Saved data entries
--- --- ---

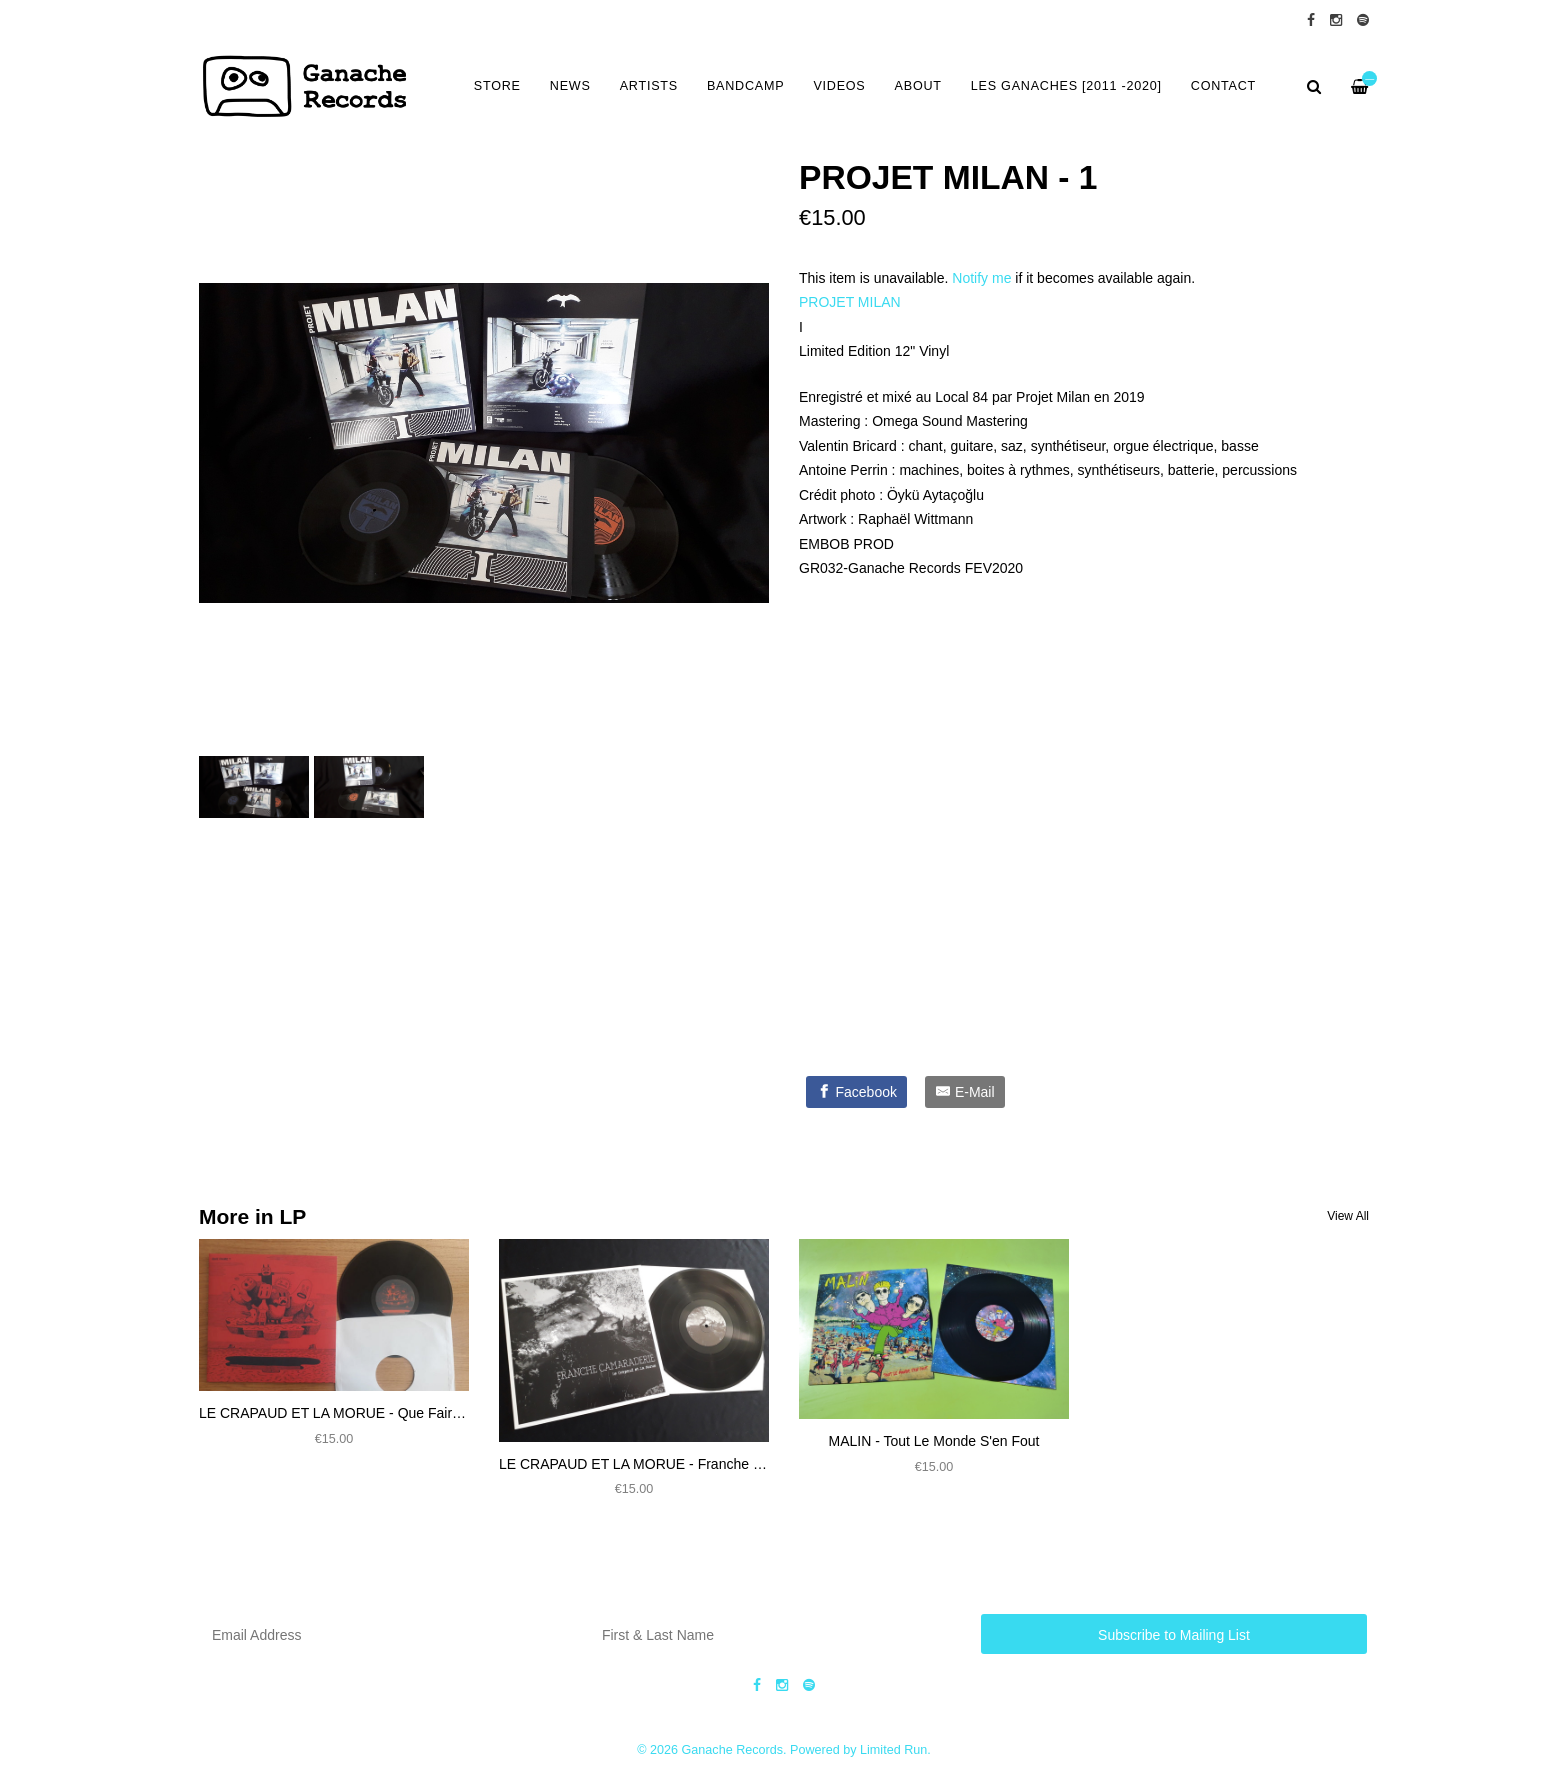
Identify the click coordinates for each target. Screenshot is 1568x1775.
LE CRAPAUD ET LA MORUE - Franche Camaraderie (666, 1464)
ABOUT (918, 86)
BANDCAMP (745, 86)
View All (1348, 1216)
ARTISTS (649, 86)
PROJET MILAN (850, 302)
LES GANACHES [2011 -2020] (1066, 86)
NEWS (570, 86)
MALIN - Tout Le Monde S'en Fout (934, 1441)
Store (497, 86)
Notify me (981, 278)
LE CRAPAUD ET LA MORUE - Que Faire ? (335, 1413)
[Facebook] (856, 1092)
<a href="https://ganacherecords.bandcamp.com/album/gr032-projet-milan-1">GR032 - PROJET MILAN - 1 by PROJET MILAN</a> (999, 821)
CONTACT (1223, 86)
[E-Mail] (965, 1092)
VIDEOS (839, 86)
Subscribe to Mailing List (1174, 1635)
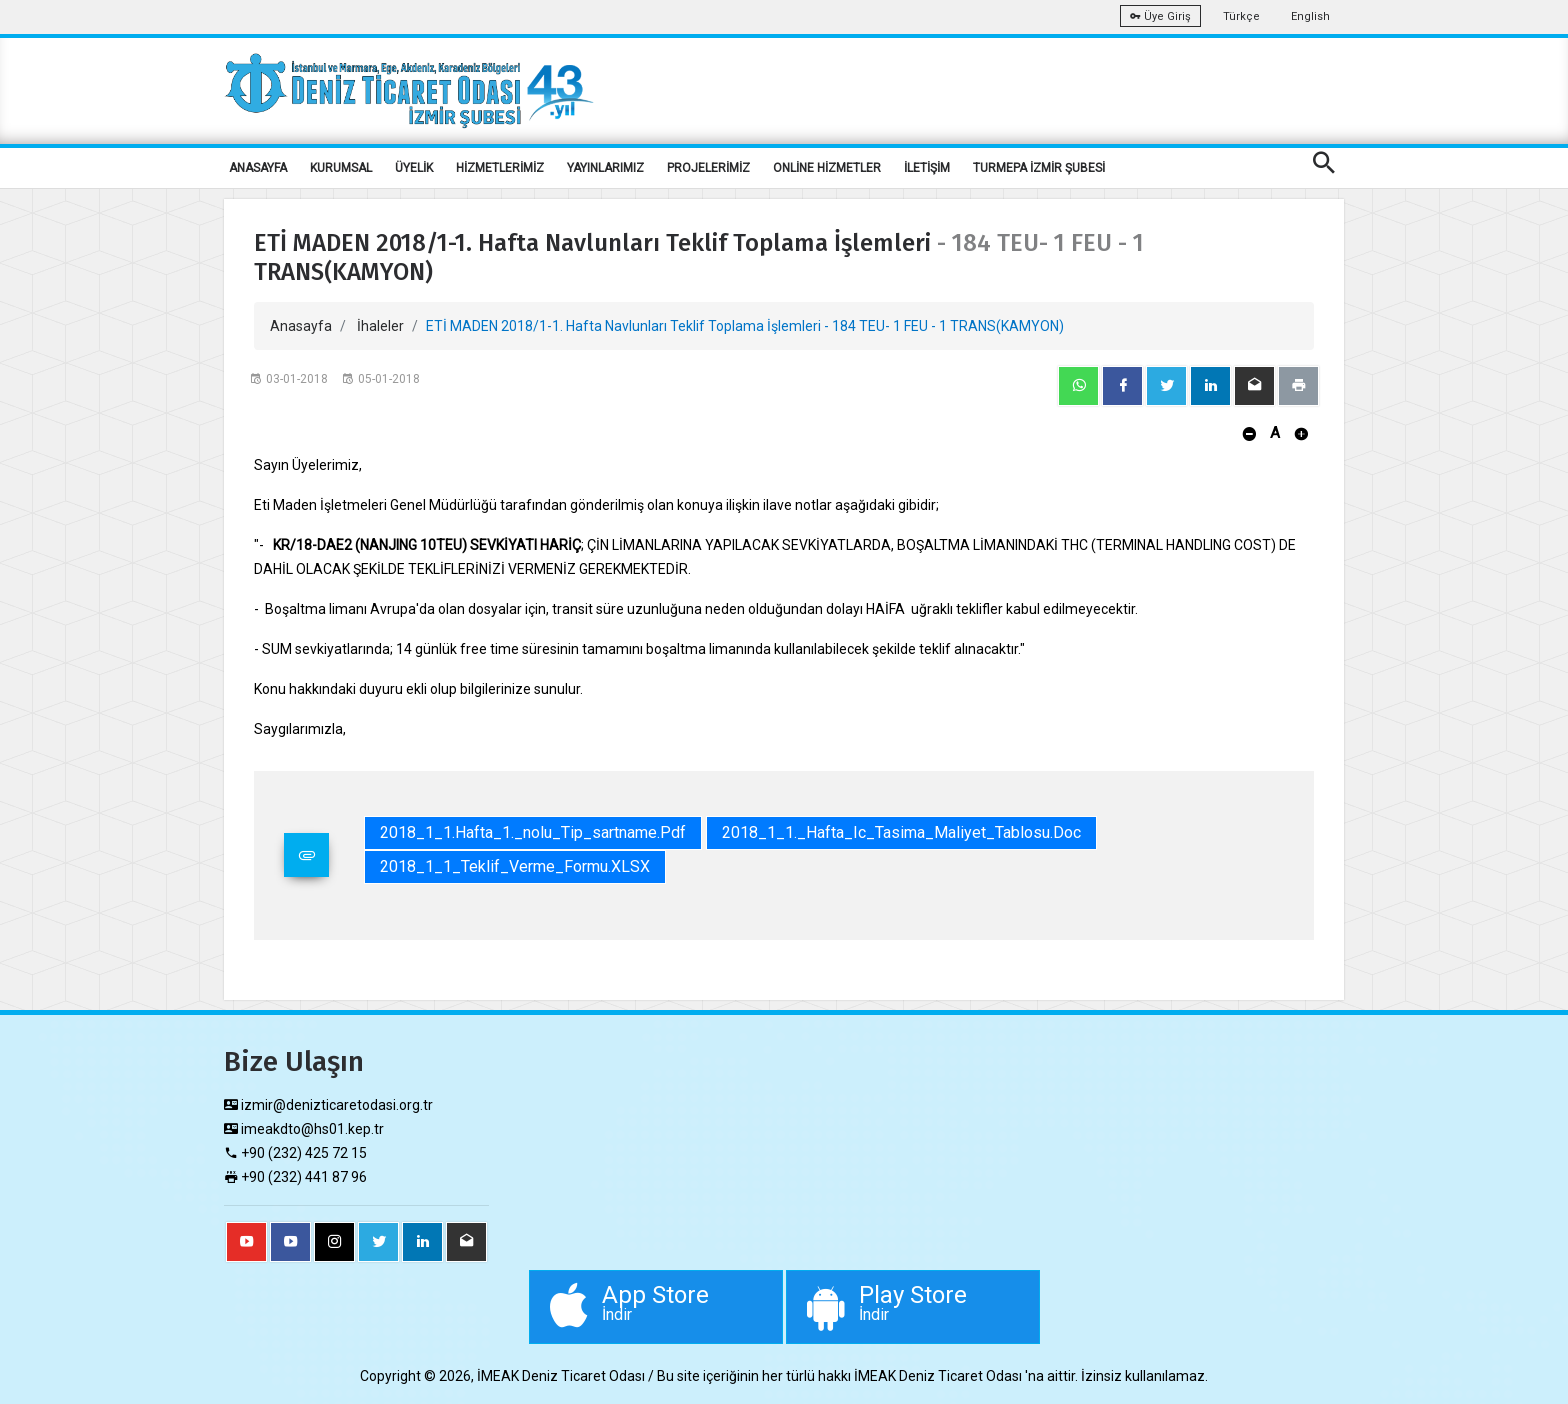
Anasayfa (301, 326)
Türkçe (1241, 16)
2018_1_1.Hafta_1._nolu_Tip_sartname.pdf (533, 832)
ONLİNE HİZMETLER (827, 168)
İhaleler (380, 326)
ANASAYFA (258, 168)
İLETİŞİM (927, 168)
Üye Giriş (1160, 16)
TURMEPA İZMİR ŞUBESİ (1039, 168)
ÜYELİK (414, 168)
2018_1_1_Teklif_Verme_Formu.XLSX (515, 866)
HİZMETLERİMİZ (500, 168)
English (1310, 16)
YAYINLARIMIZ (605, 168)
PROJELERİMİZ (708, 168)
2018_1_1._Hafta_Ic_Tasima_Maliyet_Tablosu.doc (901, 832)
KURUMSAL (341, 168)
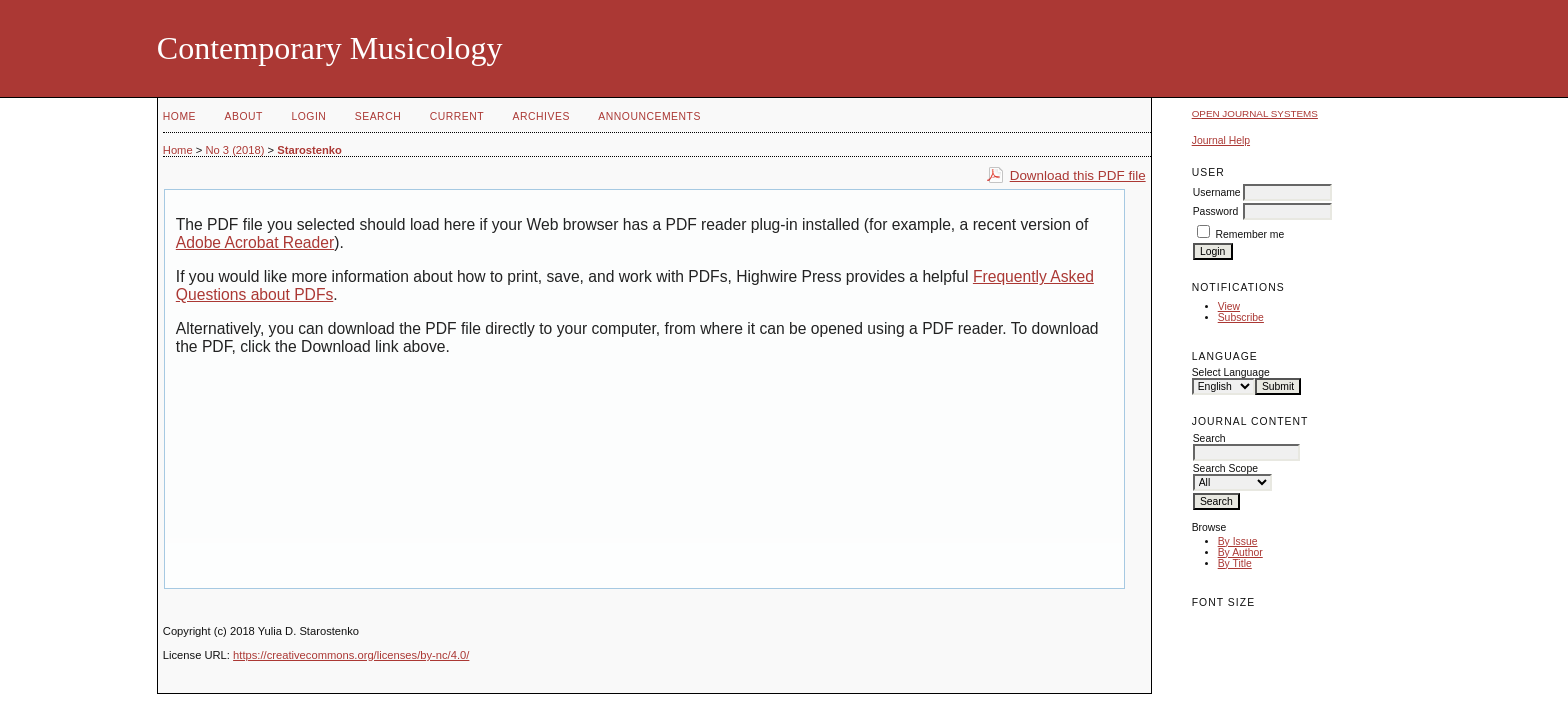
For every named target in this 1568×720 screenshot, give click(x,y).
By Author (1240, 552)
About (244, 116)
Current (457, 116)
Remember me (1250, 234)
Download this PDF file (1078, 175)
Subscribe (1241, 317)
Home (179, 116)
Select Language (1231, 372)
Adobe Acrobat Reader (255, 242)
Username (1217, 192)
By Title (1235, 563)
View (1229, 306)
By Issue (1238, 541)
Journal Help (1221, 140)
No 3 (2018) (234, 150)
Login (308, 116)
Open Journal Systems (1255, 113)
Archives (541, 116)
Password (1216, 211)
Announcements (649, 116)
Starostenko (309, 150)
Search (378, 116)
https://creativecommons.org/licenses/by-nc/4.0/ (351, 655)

--- --- ---

__Direction__. Arrange the material above as a Markdown table with the columns n and Line, one numbered row per line. Skip blank lines and leave out the pictures.

__Correct answer__.
| n | Line |
|---|---|
| 1 | Identify the click coordinates for each target. Screenshot is 1568x1775. |
| 2 | LE CRAPAUD ET LA MORUE - Franche Camaraderie (666, 1464) |
| 3 | ABOUT (918, 86) |
| 4 | BANDCAMP (745, 86) |
| 5 | View All (1348, 1216) |
| 6 | ARTISTS (649, 86) |
| 7 | PROJET MILAN (850, 302) |
| 8 | LES GANACHES [2011 -2020] (1066, 86) |
| 9 | NEWS (570, 86) |
| 10 | MALIN - Tout Le Monde S'en Fout (934, 1441) |
| 11 | Store (497, 86) |
| 12 | Notify me (981, 278) |
| 13 | LE CRAPAUD ET LA MORUE - Que Faire ? (335, 1413) |
| 14 | [Facebook] (856, 1092) |
| 15 | <a href="https://ganacherecords.bandcamp.com/album/gr032-projet-milan-1">GR032 - PROJET MILAN - 1 by PROJET MILAN</a> (999, 821) |
| 16 | CONTACT (1223, 86) |
| 17 | [E-Mail] (965, 1092) |
| 18 | VIDEOS (839, 86) |
| 19 | Subscribe to Mailing List (1174, 1635) |
| 20 | Anasayfa (301, 326) |
| 21 | Türkçe (1241, 16) |
| 22 | 2018_1_1.Hafta_1._nolu_Tip_sartname.pdf (533, 832) |
| 23 | ONLİNE HİZMETLER (827, 168) |
| 24 | İhaleler (380, 326) |
| 25 | ANASAYFA (258, 168) |
| 26 | İLETİŞİM (927, 168) |
| 27 | Üye Giriş (1160, 16) |
| 28 | TURMEPA İZMİR ŞUBESİ (1039, 168) |
| 29 | ÜYELİK (414, 168) |
| 30 | 2018_1_1_Teklif_Verme_Formu.XLSX (515, 866) |
| 31 | HİZMETLERİMİZ (500, 168) |
| 32 | English (1310, 16) |
| 33 | YAYINLARIMIZ (605, 168) |
| 34 | PROJELERİMİZ (708, 168) |
| 35 | 2018_1_1._Hafta_Ic_Tasima_Maliyet_Tablosu.doc (901, 832) |
| 36 | KURUMSAL (341, 168) |
| 37 | For every named target in this 1568×720 screenshot, give click(x,y). |
| 38 | By Author (1240, 552) |
| 39 | About (244, 116) |
| 40 | Current (457, 116) |
| 41 | Remember me (1250, 234) |
| 42 | Download this PDF file (1078, 175) |
| 43 | Subscribe (1241, 317) |
| 44 | Home (179, 116) |
| 45 | Select Language (1231, 372) |
| 46 | Adobe Acrobat Reader (255, 242) |
| 47 | Username (1217, 192) |
| 48 | By Title (1235, 563) |
| 49 | View (1229, 306) |
| 50 | By Issue (1238, 541) |
| 51 | Journal Help (1221, 140) |
| 52 | No 3 (2018) (234, 150) |
| 53 | Login (308, 116) |
| 54 | Open Journal Systems (1255, 113) |
| 55 | Archives (541, 116) |
| 56 | Password (1216, 211) |
| 57 | Announcements (649, 116) |
| 58 | Starostenko (309, 150) |
| 59 | Search (378, 116) |
| 60 | https://creativecommons.org/licenses/by-nc/4.0/ (351, 655) |